Many places in your larger post I could use to take off from, but this is what I picked. Everything you describe about a sane path forward for the oil companies makes perfect sense to me.

Unfortunately, while that might be sane for the companies (as if they were their own independent, thinking entity, that wants to live on in this world), the companies don't have a will of their own. Instead they are run be executives who can (to some degree) see the writing on the wall and are figuring out how to lift as much cash from the company before they (and the company) are gone. Of course, that cash is investor cash and it shows up as stock, as bonuses, as incentives, but (MHO) amounts to looting of the company.


The incentives are all wrong for the oil majors to make a serious effort at surviving. At least until a few rounds of bankruptcy has wiped out the investors a few times and there's nothing left that's worth being public, but there's enough surviving income stream to make the residue worth a hedge fund or private owner buying just for that income stream as the in-place assets are run off to nothing.

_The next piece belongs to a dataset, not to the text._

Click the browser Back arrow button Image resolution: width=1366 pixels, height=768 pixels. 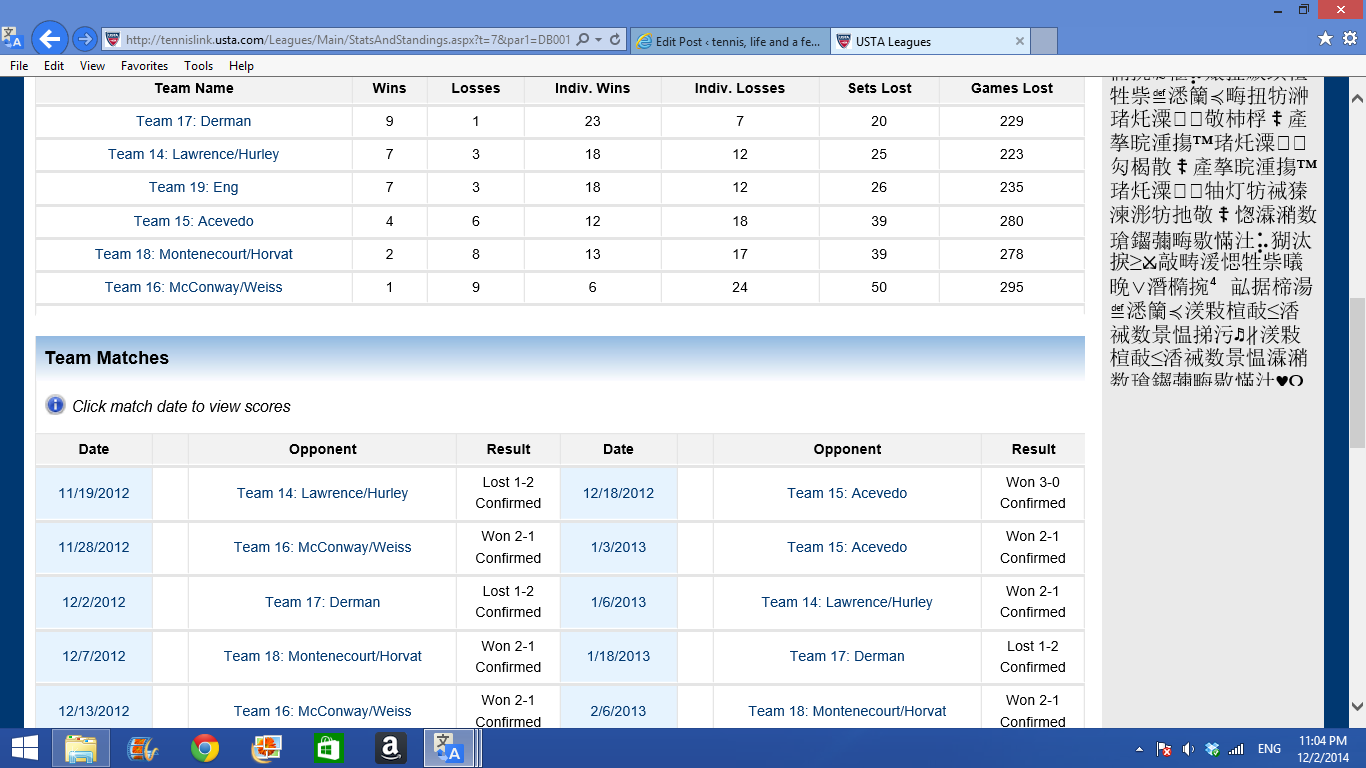tap(49, 40)
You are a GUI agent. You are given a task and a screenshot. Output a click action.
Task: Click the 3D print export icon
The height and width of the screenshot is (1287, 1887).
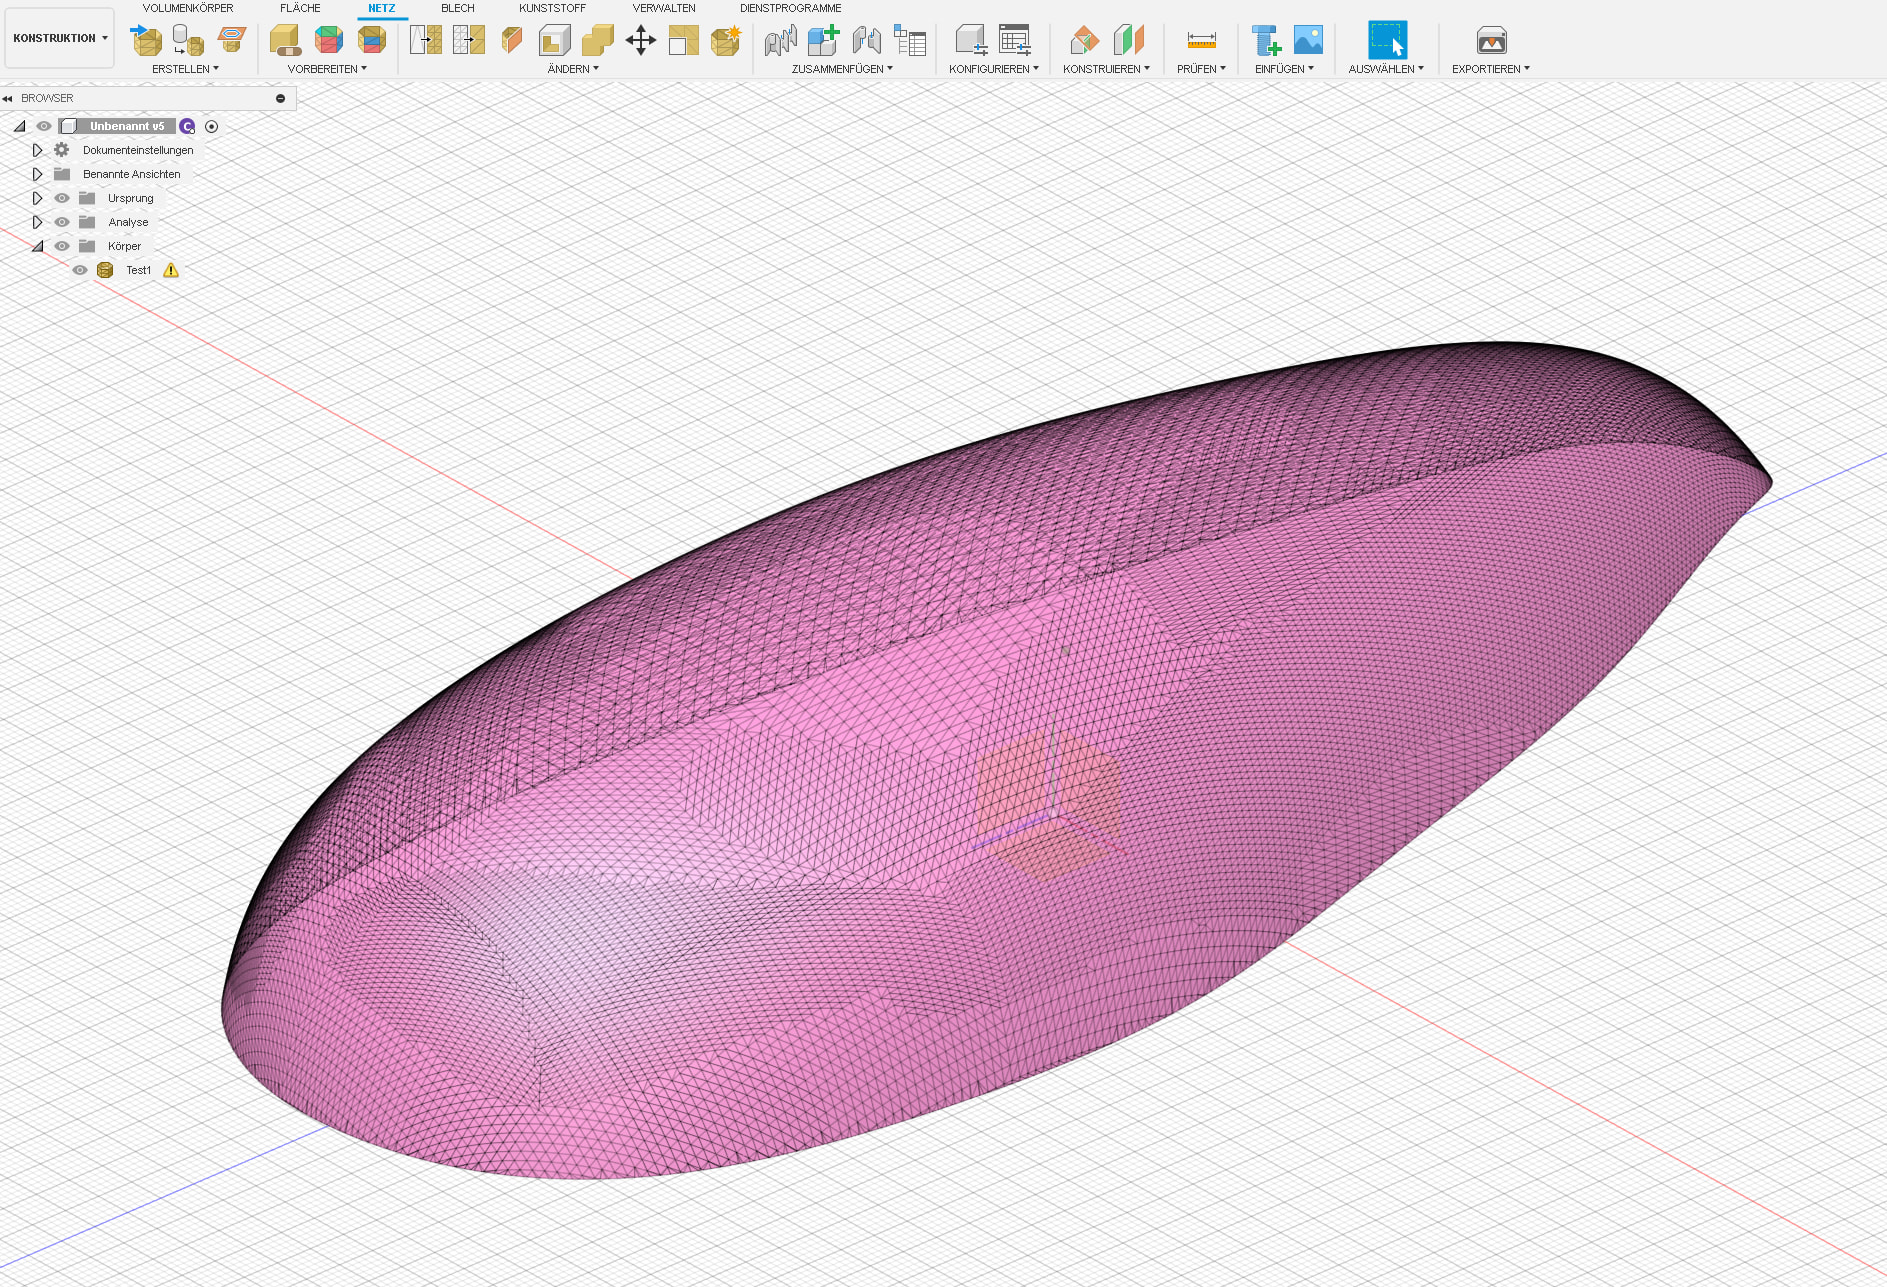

All the while, oil will continue to be a major energy source for the world economy. Just look at coal - as bad as coal is as a fossil fuel, it's still something like 20% of the US primary energy supply. It's take 10 or 15 years to run down from 1/3rd or so. That might accelerate, it might not. If oil follows a somewhat similar path, the companies might be nearly valueless in 3-10 years, but we'll still be using oil for 2 or 3 decades(?)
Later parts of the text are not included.